Lower Merion School District is NOT entitled to this land, just like they were NOT entitled to Ashbridge Park. I lived through one eminent domain battle in Ardmore years ago, so I know how ugly this is.

1st letter

Also culpable here? Lower Merion Township Commissioners for all of the years of infill development. We went to so many meetings on unwanted development and asked for YEARS about future impact on the school district. Anyone who asked this was poo-pooed as being obstructionist of the future.  (Yes Commissioner Liz Rogan I am thinking of you and others.  2esrogan@gmail.com ) And the school district never,ever did a thing, never opened their mouths. The school board never did a thing. Who do all these folks serve at the pleasure of? Each other? Developers? 
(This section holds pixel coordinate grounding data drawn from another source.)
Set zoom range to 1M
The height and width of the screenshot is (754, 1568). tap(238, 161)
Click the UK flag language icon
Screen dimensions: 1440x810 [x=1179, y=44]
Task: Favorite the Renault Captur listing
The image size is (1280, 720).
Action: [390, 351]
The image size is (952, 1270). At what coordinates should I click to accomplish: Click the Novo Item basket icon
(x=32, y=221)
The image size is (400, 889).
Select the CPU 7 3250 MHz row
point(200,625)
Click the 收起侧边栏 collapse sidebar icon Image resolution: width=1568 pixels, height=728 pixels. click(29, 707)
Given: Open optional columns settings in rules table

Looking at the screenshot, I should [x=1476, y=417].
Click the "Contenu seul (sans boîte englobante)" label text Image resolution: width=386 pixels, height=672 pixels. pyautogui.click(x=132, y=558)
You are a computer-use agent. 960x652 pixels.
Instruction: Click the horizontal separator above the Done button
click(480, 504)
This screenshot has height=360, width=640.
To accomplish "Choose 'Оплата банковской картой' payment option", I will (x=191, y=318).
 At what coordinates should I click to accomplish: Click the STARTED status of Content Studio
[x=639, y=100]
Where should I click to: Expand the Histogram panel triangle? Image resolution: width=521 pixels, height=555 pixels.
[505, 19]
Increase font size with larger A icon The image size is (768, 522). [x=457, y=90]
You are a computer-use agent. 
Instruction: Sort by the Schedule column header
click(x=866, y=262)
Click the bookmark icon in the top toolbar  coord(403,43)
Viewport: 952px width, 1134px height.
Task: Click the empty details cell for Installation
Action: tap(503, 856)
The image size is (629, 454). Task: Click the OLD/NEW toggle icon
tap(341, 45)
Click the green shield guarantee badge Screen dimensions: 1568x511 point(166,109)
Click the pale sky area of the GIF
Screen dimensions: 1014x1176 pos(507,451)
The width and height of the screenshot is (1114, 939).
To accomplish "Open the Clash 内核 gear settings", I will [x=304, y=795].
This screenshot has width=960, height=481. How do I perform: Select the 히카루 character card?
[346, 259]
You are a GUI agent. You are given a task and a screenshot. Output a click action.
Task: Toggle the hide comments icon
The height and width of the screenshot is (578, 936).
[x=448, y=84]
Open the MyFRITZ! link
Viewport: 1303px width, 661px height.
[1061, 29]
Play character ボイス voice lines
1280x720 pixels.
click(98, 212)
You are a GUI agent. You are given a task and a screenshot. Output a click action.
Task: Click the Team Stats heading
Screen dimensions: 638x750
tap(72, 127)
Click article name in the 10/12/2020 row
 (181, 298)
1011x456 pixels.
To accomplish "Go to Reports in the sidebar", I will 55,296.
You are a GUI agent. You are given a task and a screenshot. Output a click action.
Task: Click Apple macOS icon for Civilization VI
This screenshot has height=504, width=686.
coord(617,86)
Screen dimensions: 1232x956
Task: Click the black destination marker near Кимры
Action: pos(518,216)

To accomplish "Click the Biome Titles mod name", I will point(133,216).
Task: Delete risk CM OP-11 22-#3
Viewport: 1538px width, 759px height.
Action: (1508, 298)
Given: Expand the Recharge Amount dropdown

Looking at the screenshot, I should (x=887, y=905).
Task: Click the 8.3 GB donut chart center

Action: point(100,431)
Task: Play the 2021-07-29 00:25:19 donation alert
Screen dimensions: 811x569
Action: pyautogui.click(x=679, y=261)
Arthue Wolk, Esq may be right and the entire school board should be removed. Robbery err Robert Copeland should also be removed (without his pension).  Hmmm I think Robbery Copeland has a nice ring to it, don’t you?

 

This is egregious and unacceptable. It makes me worry for places like Saunders Woods too. Any park or piece of land, truthfully as this school district and Superintendent Copeland seem to be suffering from a GIANT misplaced sense of entitlement.

 

Check out  www.savestoneleigh.org

Sign the petition:

Save Stoneleigh from Condemnation

Want to tell Lower Merion School District how you feel? This is what I was able to rustle up:

Comments for the Board?  Your email will be distributed to the School Directors: communitycomments@lmsd.org

Here is who is on the school board:

Dr. Melissa Gilbert – President -(She is Professor
gilbertChair, Director of the Center for Sustainable Communities.  Sadly, years ago I helped her get elected to school board in the first place)

 

 

 

Mr. Ben Driscoll – Vice President

Ms. Laurie Actman

Ms. Diane DiBonaventuro – she is among other things a coach at Shipley  (Shipley has a long established Haas connection)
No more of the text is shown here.